Rehabilitation engineering technicians work with devices that help people with disabilities lead more independent lives. They maintain and repair mechanical or electronic equipment such as wheelchairs, electronic communication aids, artificial limbs or robotic aids.
You could be:
following specifications to produce mechanical or electrical parts for equipment or devices
making sure that equipment is manufactured and fitted to the correct specifications, and on time
analysing and diagnosing faults and repairing complex medical devices, such as switches to control a powered wheelchair
modifying existing devices, such as wheelchairs, electronic or artificial limbs, or communication aids, to help the patient sit, move or communicate better
liaising with patients to discuss and assess any technical issues, carry out maintenance or install and fit equipment
demonstrating to patients and their families, therapists or other healthcare workers, how to use equipment correctly
working closely with professionals such as prosthetists and orthotists, who design artificial limbs, supportive braces, splints and footwear
keeping up to date with relevant technology.

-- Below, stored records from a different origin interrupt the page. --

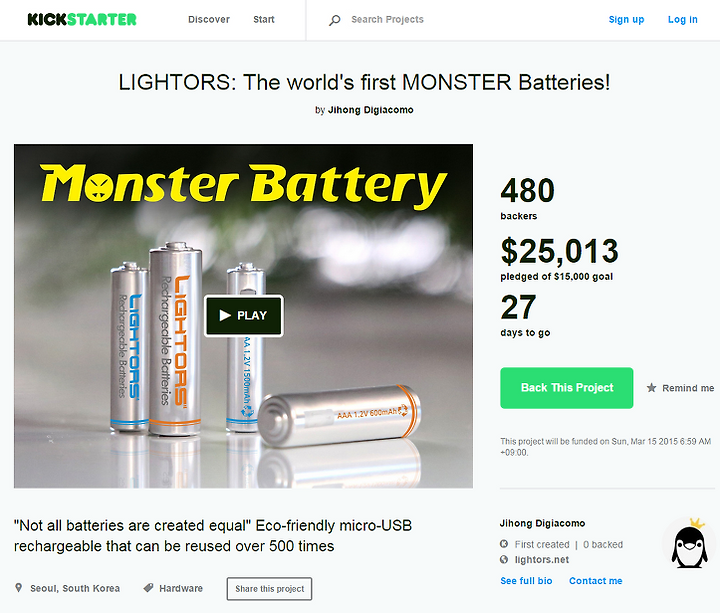Click Back This Project button
The height and width of the screenshot is (613, 720).
567,388
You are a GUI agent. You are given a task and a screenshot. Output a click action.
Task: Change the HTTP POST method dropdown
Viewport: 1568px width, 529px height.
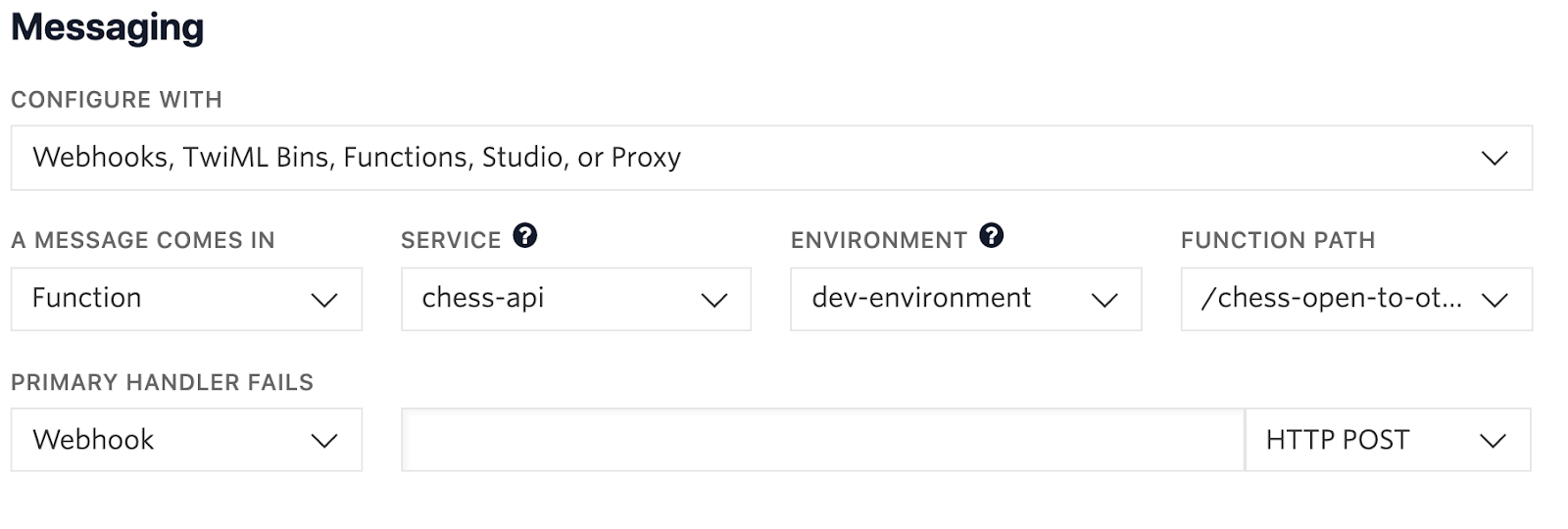coord(1387,440)
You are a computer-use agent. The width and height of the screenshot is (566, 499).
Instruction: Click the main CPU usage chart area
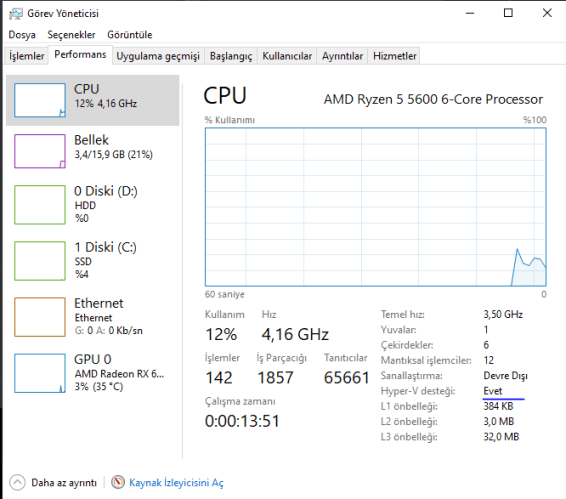[x=375, y=207]
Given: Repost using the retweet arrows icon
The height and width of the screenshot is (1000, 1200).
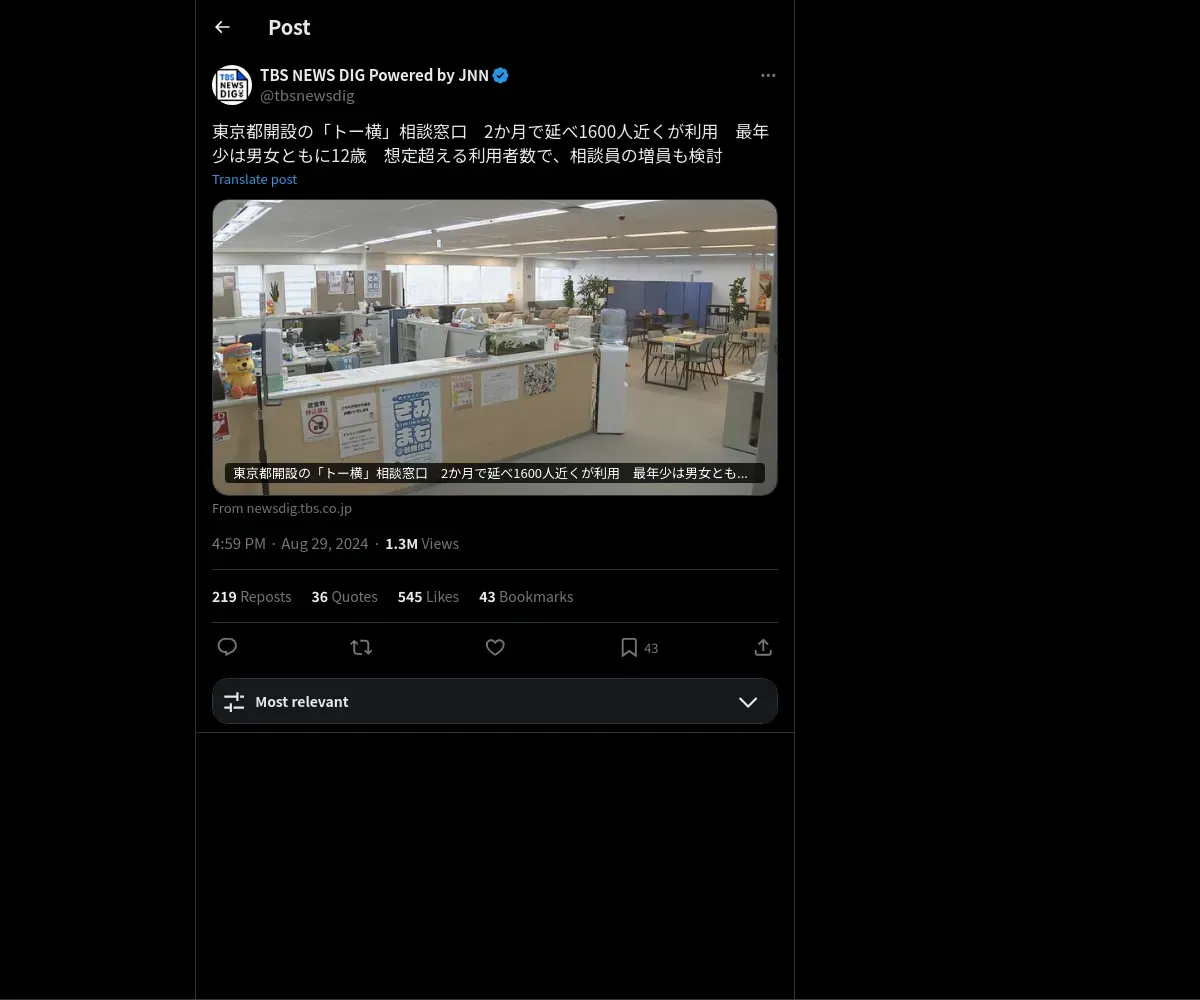Looking at the screenshot, I should tap(361, 647).
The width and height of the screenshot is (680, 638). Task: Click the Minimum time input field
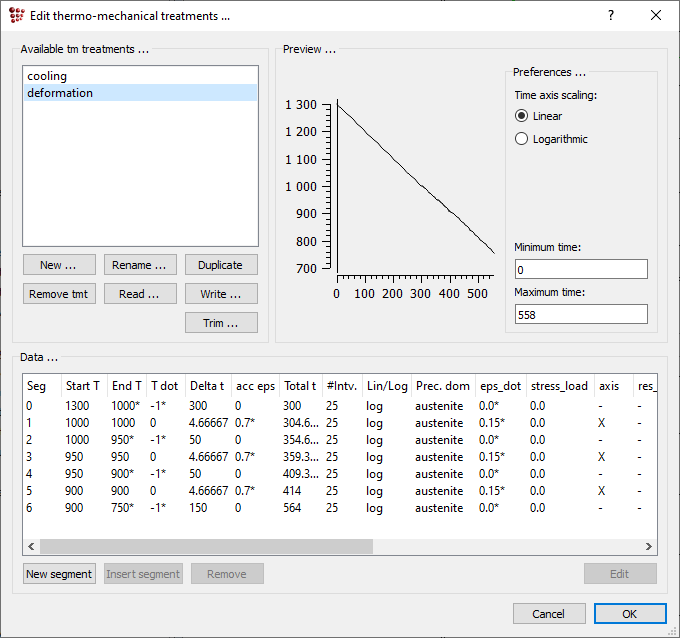[x=580, y=270]
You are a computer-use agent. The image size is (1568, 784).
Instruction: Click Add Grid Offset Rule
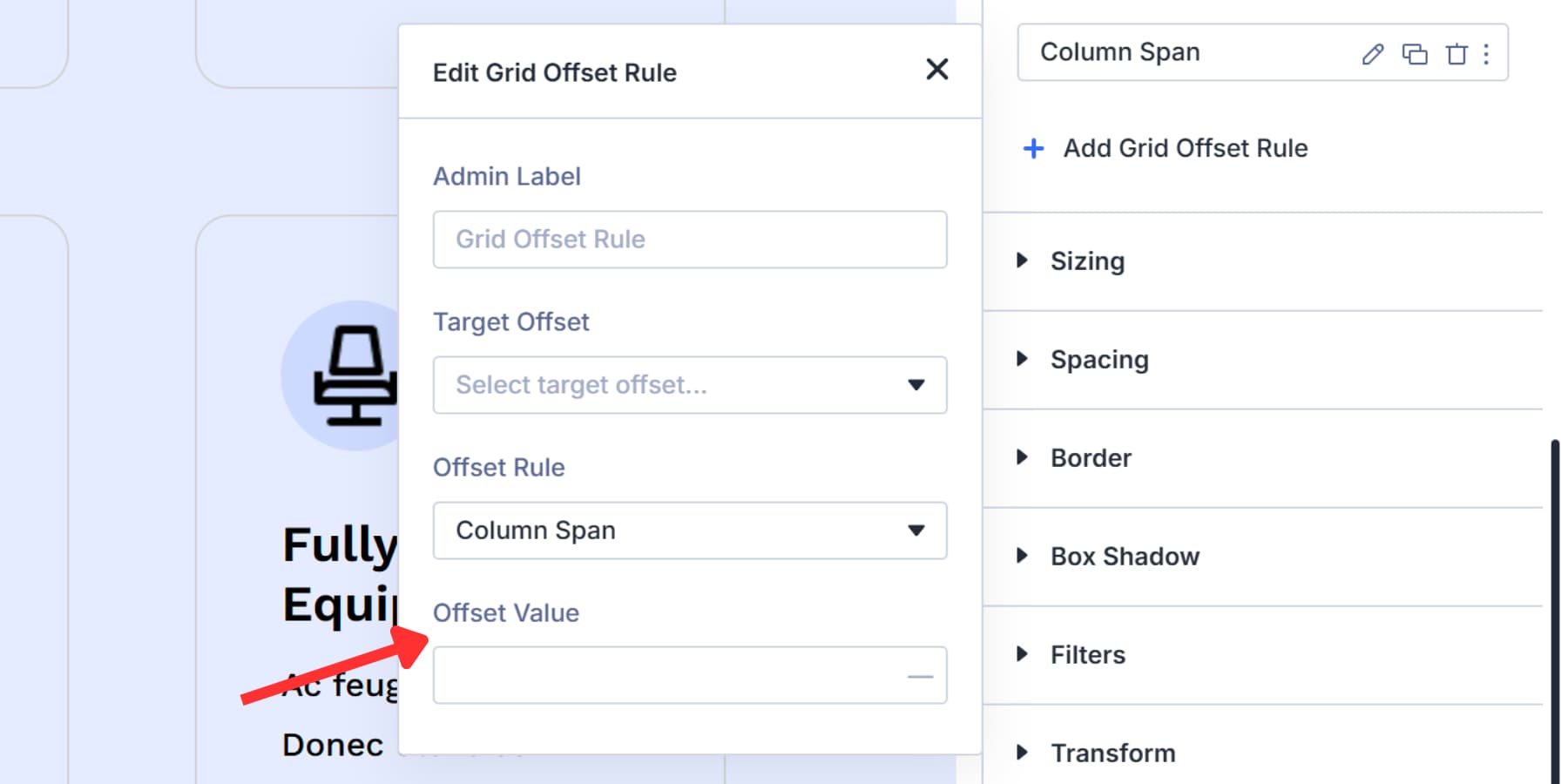click(x=1185, y=148)
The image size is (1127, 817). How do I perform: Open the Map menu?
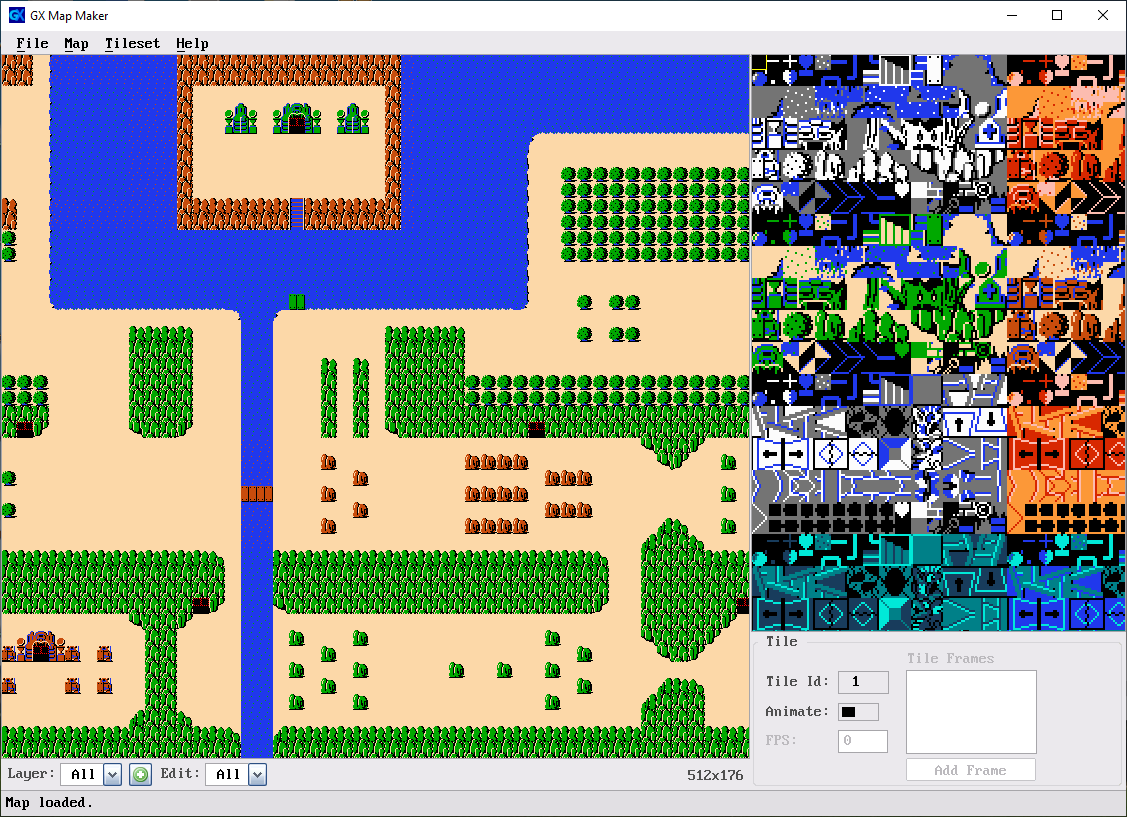click(76, 43)
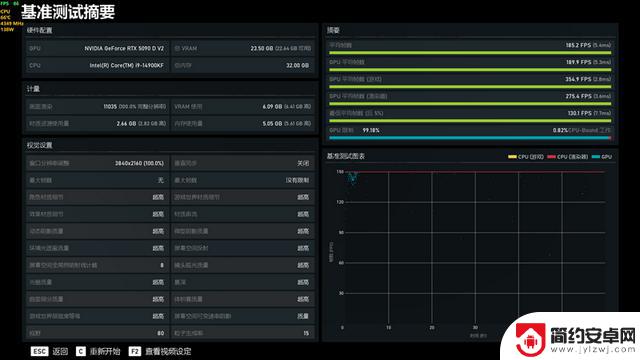
Task: Click the cyan GPU legend marker
Action: click(596, 157)
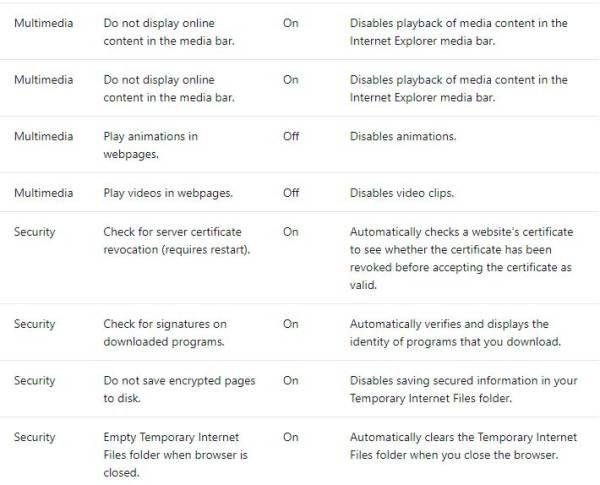The width and height of the screenshot is (600, 485).
Task: Click On value for certificate revocation row
Action: (290, 232)
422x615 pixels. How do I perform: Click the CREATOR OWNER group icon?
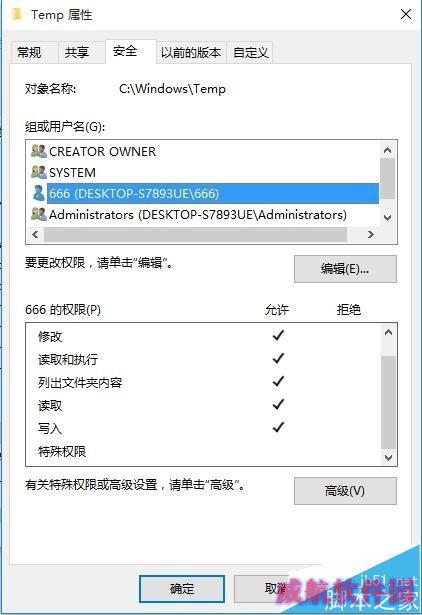pos(38,151)
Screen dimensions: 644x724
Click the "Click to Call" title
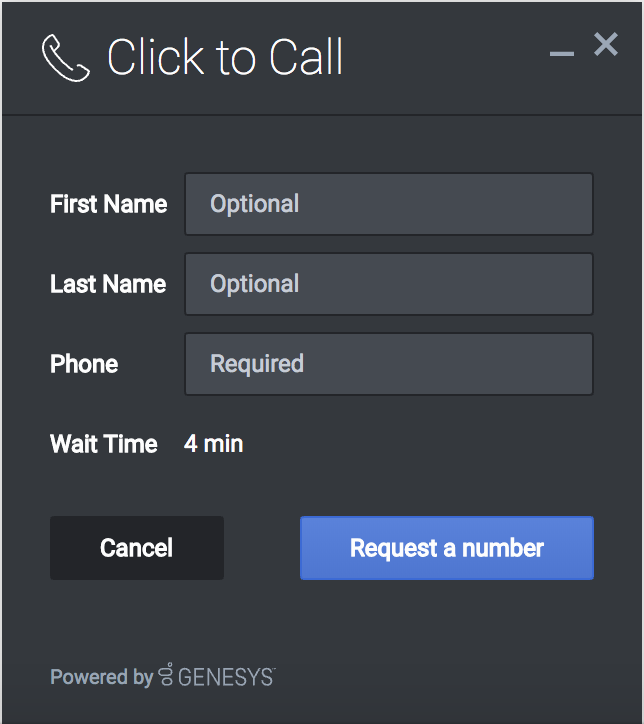point(225,58)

The figures below are only a guide. Actual pay rates may vary, depending on:
where you work
whether you work for the NHS or a private company.
Rehabilitation engineering technicians in the NHS on the Agenda for Change scales usually start on Band 4, £27,598 to £30,019 a year. With further training and experience they can move to Band 5, £30,229 to £37,664 a year, and Band 6, £37,831 to £46,100 a year. The current pay scales are from April 2023.
You would be based at a hospital in a special centre dealing with mobility and rehabilitation.
In the National Health Service (NHS), you might be part of a community team with other engineers and technologists, covering a geographical area.
You will have contact with patients and may have to visit them at their homes or healthcare centres.